What you need to do
Would you transcribe the records word for word, please?

Input data
+-------+

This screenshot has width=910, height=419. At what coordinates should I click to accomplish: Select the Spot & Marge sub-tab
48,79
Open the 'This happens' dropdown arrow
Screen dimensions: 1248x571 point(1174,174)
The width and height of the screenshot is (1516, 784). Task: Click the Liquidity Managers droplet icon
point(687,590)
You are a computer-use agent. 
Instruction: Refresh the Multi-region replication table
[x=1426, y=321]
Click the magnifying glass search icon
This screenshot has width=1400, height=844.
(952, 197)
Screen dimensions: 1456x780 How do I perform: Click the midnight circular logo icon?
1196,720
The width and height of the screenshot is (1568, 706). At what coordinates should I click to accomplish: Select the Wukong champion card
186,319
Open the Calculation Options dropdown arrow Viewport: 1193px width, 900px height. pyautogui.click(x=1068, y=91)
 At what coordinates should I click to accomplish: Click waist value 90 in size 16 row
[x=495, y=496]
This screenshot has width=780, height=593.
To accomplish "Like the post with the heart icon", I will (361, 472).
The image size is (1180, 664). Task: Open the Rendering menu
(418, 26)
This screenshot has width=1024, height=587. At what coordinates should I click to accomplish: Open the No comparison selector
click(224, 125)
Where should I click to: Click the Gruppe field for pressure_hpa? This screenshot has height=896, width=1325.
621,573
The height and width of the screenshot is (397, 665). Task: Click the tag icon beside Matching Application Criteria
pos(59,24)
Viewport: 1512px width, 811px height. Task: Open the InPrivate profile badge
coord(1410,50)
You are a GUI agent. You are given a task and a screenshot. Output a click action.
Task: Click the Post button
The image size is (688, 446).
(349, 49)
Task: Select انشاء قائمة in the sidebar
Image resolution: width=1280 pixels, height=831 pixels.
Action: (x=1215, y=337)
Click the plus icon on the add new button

+-------+

Solved problem
This screenshot has width=910, height=419. At what coordinates should I click to accomplish: Select the Spot & Marge sub-tab
48,79
Open the 'This happens' dropdown arrow
Screen dimensions: 1248x571 point(1174,174)
The width and height of the screenshot is (1516, 784). Task: Click the Liquidity Managers droplet icon
point(687,590)
You are a computer-use agent. 
Instruction: Refresh the Multi-region replication table
[x=1426, y=321]
Click the magnifying glass search icon
This screenshot has width=1400, height=844.
(952, 197)
Screen dimensions: 1456x780 How do I perform: Click the midnight circular logo icon?
1196,720
The width and height of the screenshot is (1568, 706). At what coordinates should I click to accomplish: Select the Wukong champion card
186,319
Open the Calculation Options dropdown arrow Viewport: 1193px width, 900px height. pyautogui.click(x=1068, y=91)
 At what coordinates should I click to accomplish: Click waist value 90 in size 16 row
[x=495, y=496]
This screenshot has width=780, height=593.
To accomplish "Like the post with the heart icon", I will (361, 472).
The image size is (1180, 664). Task: Open the Rendering menu
(418, 26)
This screenshot has width=1024, height=587. At what coordinates should I click to accomplish: Open the No comparison selector
click(224, 125)
Where should I click to: Click the Gruppe field for pressure_hpa? This screenshot has height=896, width=1325.
621,573
The height and width of the screenshot is (397, 665). Task: Click the tag icon beside Matching Application Criteria
pos(59,24)
Viewport: 1512px width, 811px height. Task: Open the InPrivate profile badge
coord(1410,50)
You are a GUI agent. You are given a task and a screenshot. Output a click action.
Task: Click the Post button
The image size is (688, 446).
(349, 49)
Task: Select انشاء قائمة in the sidebar
Image resolution: width=1280 pixels, height=831 pixels.
Action: (x=1215, y=337)
Click the plus icon on the add new button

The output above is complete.